From the entries provided below, copy each line that contains the word "dropdown".

→ **DATA SUPPLIED**
----
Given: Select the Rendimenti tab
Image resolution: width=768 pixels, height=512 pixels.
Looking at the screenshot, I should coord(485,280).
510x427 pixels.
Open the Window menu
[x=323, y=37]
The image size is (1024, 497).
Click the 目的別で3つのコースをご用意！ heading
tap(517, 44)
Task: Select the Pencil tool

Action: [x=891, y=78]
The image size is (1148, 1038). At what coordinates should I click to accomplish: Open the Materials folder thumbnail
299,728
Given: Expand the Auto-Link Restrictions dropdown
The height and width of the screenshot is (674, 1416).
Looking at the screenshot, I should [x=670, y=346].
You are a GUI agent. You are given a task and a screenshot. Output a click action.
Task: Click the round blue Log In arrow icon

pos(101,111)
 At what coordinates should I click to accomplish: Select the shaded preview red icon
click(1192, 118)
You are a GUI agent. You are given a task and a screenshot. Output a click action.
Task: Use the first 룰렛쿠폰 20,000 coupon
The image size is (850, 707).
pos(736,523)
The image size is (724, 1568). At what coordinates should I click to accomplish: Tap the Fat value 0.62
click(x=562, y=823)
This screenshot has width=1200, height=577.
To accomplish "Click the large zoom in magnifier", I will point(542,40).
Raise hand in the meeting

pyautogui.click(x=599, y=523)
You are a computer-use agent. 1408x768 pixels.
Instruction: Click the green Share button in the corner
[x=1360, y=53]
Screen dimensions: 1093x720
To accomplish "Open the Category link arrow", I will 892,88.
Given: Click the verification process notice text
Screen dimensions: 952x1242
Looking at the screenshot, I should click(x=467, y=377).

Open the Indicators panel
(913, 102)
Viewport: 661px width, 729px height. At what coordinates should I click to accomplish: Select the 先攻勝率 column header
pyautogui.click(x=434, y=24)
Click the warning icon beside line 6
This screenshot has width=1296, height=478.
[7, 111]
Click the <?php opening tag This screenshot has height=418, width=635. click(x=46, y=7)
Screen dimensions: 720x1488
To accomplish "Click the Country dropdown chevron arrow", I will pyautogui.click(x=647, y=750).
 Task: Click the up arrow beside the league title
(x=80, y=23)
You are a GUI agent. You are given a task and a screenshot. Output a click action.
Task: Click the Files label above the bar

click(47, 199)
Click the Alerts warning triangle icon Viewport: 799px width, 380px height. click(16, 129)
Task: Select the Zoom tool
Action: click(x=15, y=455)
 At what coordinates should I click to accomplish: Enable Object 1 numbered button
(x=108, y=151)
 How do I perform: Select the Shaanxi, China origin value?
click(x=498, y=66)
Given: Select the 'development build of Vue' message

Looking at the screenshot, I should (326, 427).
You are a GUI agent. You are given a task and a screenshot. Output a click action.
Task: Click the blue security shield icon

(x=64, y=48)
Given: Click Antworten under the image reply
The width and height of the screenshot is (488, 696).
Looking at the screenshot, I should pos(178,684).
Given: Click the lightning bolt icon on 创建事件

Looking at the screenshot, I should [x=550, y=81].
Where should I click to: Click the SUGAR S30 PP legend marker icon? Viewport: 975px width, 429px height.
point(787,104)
----
→ **RESULT FOR THIS EXERCISE**
Given: Expand the Auto-Link Restrictions dropdown
To accomplish "Click the Country dropdown chevron arrow", I will pyautogui.click(x=647, y=750).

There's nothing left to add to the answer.